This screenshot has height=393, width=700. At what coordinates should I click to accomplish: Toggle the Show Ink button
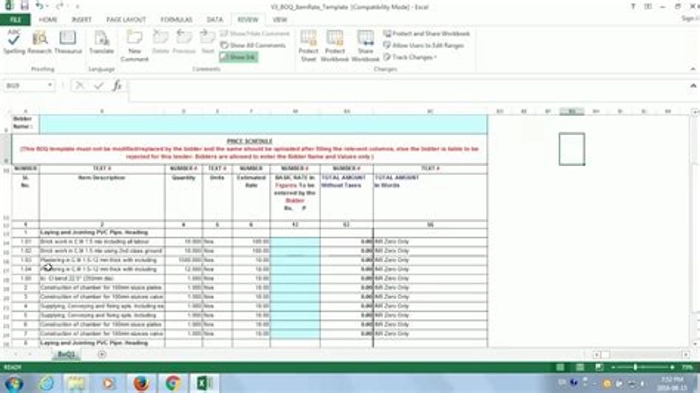[x=238, y=57]
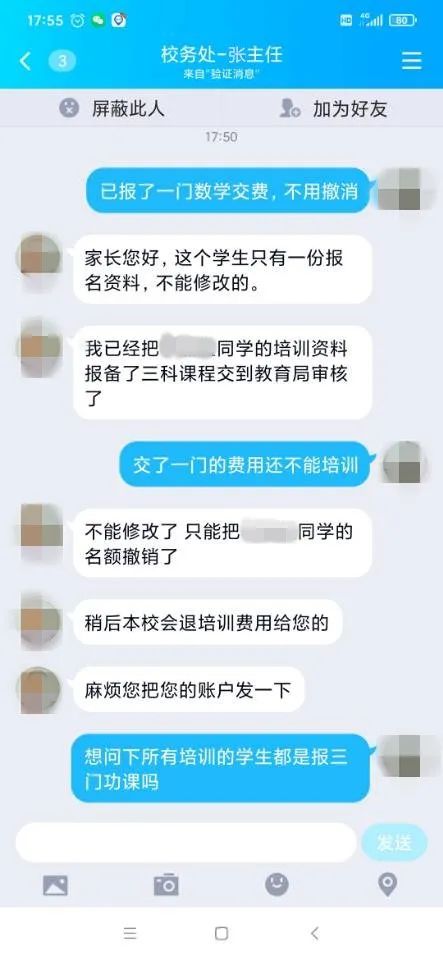Open the camera icon in bottom toolbar

pyautogui.click(x=166, y=885)
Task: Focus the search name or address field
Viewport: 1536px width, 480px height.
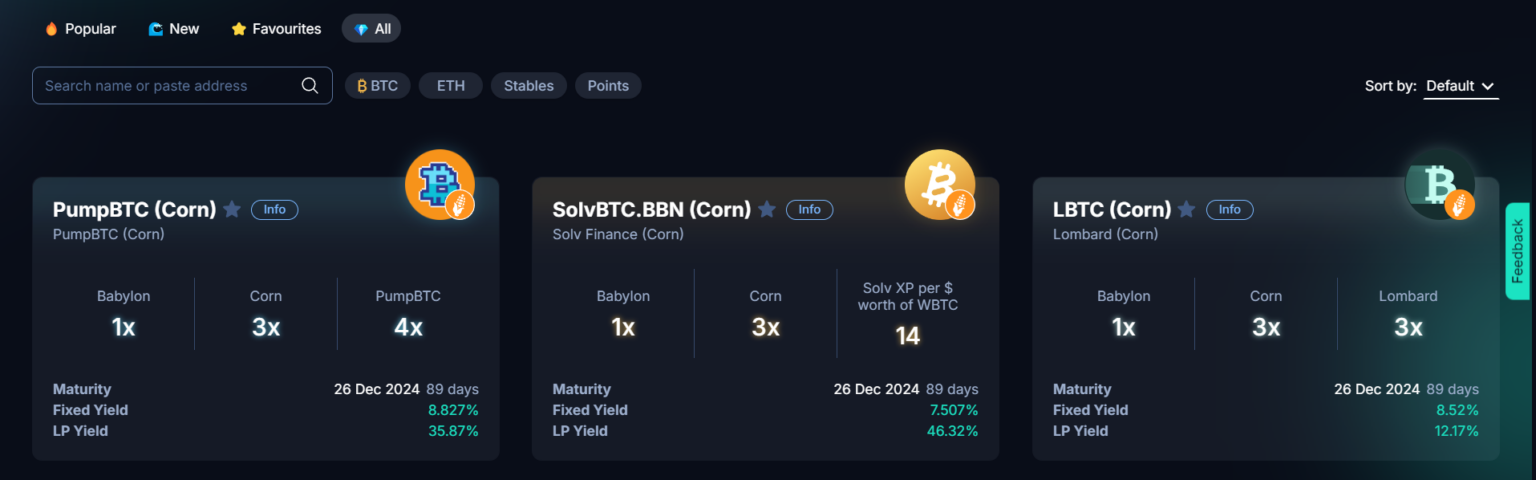Action: pyautogui.click(x=165, y=86)
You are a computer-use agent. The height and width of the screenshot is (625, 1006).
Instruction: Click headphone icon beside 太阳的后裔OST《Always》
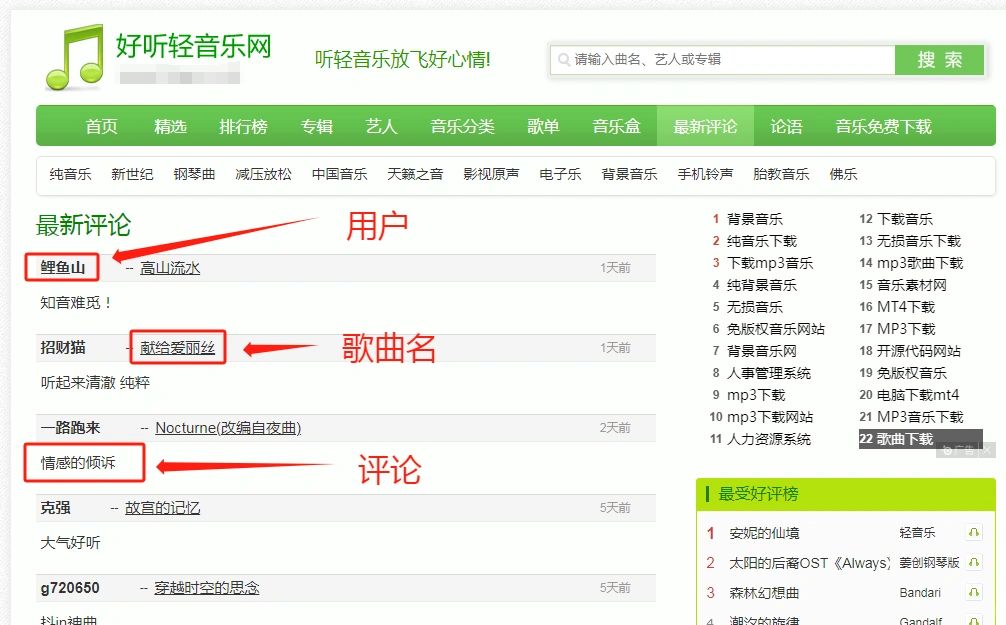point(973,562)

== == ==

### Task prompt:
Copy exactly the lines from the line containing "Task: Focus the search name or address field" through the last line of the records above, both included, and leave out any pictures.

### Problem solution:
Task: Focus the search name or address field
Viewport: 1536px width, 480px height.
Action: pyautogui.click(x=165, y=86)
You are a computer-use agent. The height and width of the screenshot is (625, 1006).
Instruction: Click headphone icon beside 太阳的后裔OST《Always》
point(973,562)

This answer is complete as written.